▸ WHAT TO DO
Count how many lines in the items below contain the word "with", and give only that number.

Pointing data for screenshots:
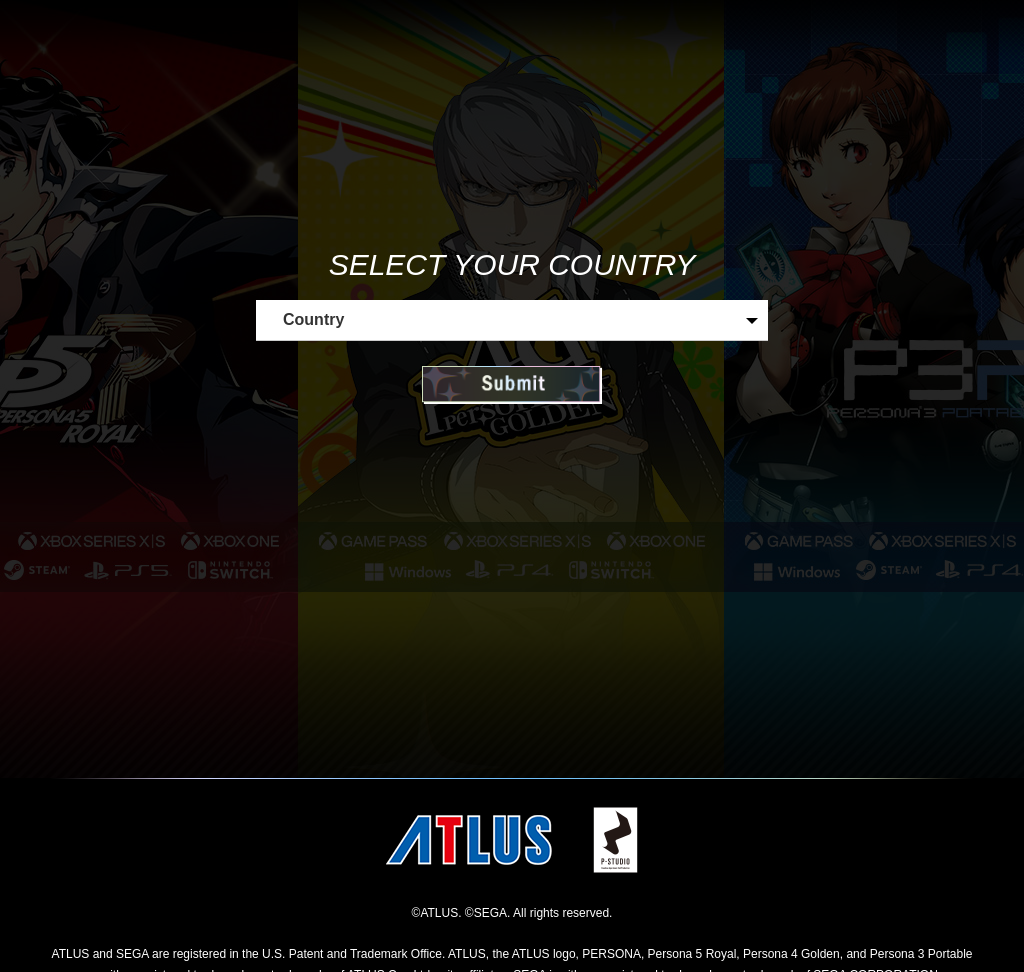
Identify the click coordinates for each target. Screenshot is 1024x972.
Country (313, 319)
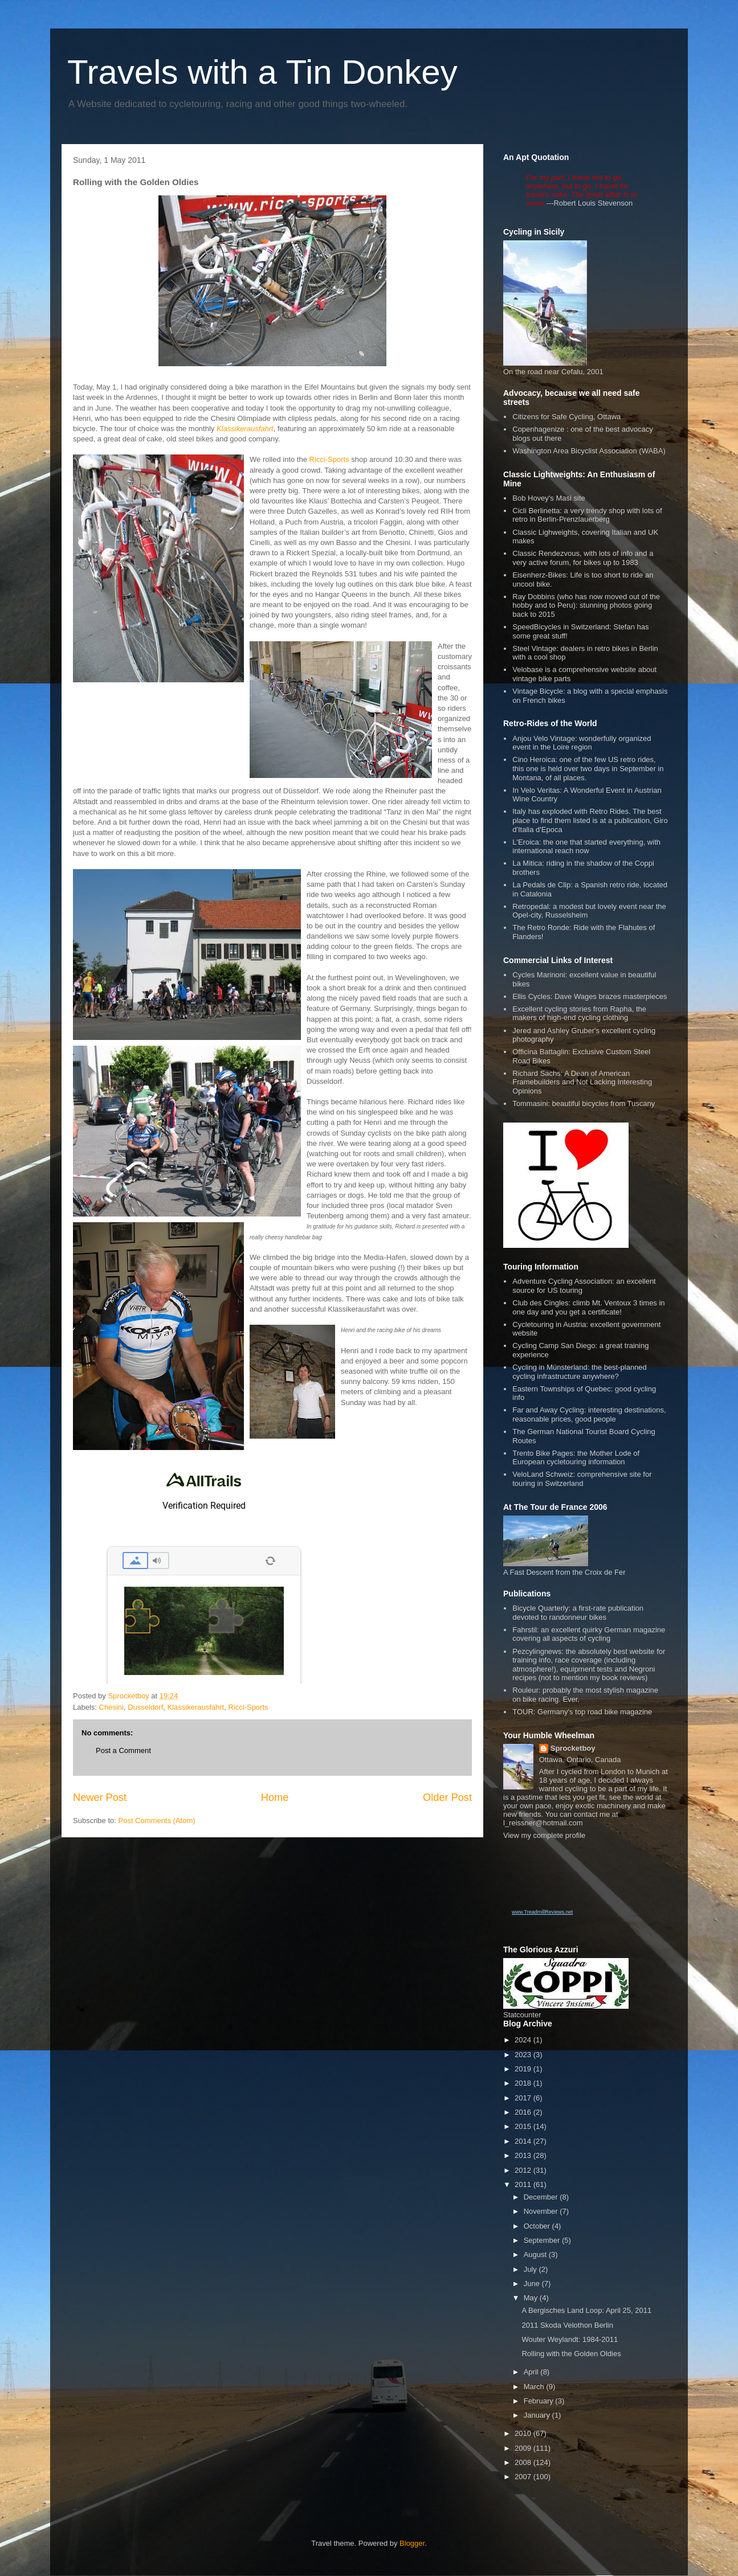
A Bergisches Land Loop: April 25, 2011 (586, 2310)
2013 (524, 2155)
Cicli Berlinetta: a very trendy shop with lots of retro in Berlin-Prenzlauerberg (587, 515)
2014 (524, 2141)
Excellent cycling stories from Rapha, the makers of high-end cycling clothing (579, 1013)
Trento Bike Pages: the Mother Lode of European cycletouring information (575, 1458)
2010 (524, 2433)
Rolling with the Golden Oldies (571, 2353)
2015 (524, 2126)
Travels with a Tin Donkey (262, 72)
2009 (524, 2448)
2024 (524, 2040)
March (535, 2386)
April (532, 2372)
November (542, 2211)
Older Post (447, 1797)
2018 (524, 2083)
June (533, 2283)
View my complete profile (544, 1835)
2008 (524, 2462)
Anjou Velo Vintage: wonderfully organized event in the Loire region (581, 743)
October (538, 2226)
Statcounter (522, 2014)
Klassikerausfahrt (196, 1707)
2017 (524, 2098)
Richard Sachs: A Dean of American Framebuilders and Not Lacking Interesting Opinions (582, 1082)
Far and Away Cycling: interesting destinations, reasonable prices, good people (589, 1414)
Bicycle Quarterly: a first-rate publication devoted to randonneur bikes (577, 1612)
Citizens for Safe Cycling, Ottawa (566, 416)
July (531, 2269)
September (543, 2240)
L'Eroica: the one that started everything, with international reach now (586, 846)
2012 (524, 2170)
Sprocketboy (573, 1748)
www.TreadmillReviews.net (542, 1912)
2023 (524, 2054)
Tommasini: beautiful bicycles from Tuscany (583, 1103)
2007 (524, 2476)
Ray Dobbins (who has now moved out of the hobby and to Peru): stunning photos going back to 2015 (586, 605)
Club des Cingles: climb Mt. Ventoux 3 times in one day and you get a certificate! (588, 1307)
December (542, 2197)
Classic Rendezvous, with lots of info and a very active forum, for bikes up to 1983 (582, 558)
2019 (524, 2069)
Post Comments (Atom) (157, 1820)
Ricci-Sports (329, 459)
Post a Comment (123, 1750)
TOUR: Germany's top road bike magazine (582, 1711)
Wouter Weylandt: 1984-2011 (569, 2339)
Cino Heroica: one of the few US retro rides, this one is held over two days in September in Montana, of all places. (587, 768)
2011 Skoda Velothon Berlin (567, 2325)
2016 (524, 2112)
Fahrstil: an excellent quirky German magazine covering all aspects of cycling (588, 1634)
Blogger (412, 2543)
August (536, 2254)
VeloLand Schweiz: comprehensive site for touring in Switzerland (581, 1479)
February (540, 2401)
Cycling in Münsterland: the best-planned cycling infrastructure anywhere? (579, 1372)
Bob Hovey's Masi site (548, 498)
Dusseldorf (145, 1707)
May (532, 2298)
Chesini (111, 1707)
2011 (524, 2184)
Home (275, 1797)
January (538, 2415)
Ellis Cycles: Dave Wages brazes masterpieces (589, 996)
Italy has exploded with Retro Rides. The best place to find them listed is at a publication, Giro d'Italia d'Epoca (589, 820)
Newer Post (100, 1797)
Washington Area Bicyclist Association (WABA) (589, 451)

▸ TASK RESPONSE
6